Seit Sonntag in der Früh um eins. Uff!

Zusammengefasst war der Urlaub großartig, interessant, anstrengend, weitgehend erfolgreich und etwas enttäuschend. Er wird uns auf jeden Fall noch eine ganze Weile lang beschäftigen, nicht zuletzt deswegen, weil wir natürlich haufenweise Bilder und Filmchen mitgebracht haben ;-)

Großartig und interessant’ war vor allem der touristische Teil in Peru. Wir sahen so viele unterschiedliche Dinge, Stätten, Gebäude - so gut wie immer begleitet von einem wissenden Guide, der unendlich viel erklärte - dass die Menge an Informationen nahezu unüberschaubar war. Es wird eine Weile dauern, das alles anhand der Bilder und mit Hilfe von Reiseführern und Wikipedia auseinander zu sortieren.

Anstrengend’ waren die Berge. 6000er sind so schon fordernd, wenn man dann aber noch dazu 4 Wochen lang eine Erkältung mit sich rumschleppt (meinereine vor allem) und immer wieder Spaß mit südamerikanischen Darmviren hat (wir beide, aber auch wieder hauptsächlich ich), dann wird aus fordernd schnell überfordernd. Ich war noch nie so fertig wie auf dem Coropuna, es ist ein Wunder, dass ich es wieder runter geschafft habe.

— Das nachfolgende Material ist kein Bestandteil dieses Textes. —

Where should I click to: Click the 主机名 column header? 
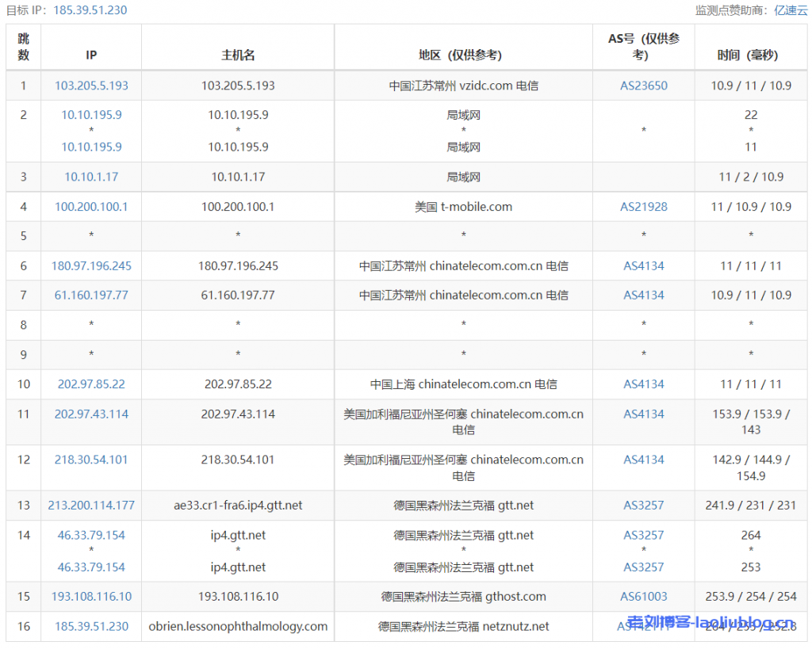(x=238, y=55)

Und das erklärt dann auch ‘weitgehend erfolgreich und etwas enttäuschend’: Der beste Allgäuer von Allen musste lediglich den Chachani wegen einer intensiven Erkältung auslassen, ich habe aber leider von den erhofften 5 6000ern genau 2 geschafft. In Bolivien war ich so gebeutelt von Erkältung und Durchfall, dass ich erst abbrechen musste und dann nicht mal los gehen konnte. In Peru hätte ich den Chachani vielleicht hinbekommen können, aber da dachte ich ja noch, dass ja in Bolivien noch 2 Möglichkeiten warteten und habe zugunsten von Kraft sparen für den Coropuna abgebrochen, als sich abzeichnete, dass meine Energie aufgebraucht war.

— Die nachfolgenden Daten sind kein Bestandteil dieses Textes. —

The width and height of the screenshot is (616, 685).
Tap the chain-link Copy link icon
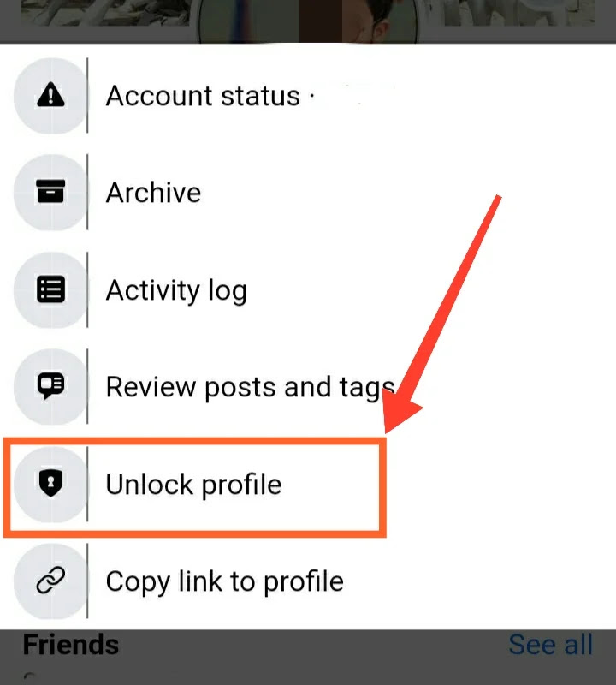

Ich schwanke noch immer zwischen ‘Ich habe versagt!’ und ‘Immerhin 2 geschafft, trotz der Probleme.’ und kann mich nicht so Recht entscheiden, ob ich einfach zu schnell aufgegeben habe (hohe Berge besteigt man im Wesentlichen mit Willen) oder ob es richtig war, dem kranken Körper nachzugeben. Natürlich tendiere ich zu letzterem, ohne Energiezufuhr kann man nichts leisten, aber der Zweifel bleibt. Eines ist sicher: so schwer wie in diesem Urlaub sind mir hohe Berge noch nie gefallen. Bei Weitem nicht!

Allerdings: So hoch wie am Coropuna war ich auch noch nie. 6435m!

Von engel am 08.10.2017 22:00 • diary

Fertig

Sonntag, September 10, 2017

Alles ist verpackt und steht reisebereit im Gang. Die Chilifarm ist abgebaut, bzw. zu freundlicher Pflege verbracht. Die Ernte ist verarbeitet und eingefroren.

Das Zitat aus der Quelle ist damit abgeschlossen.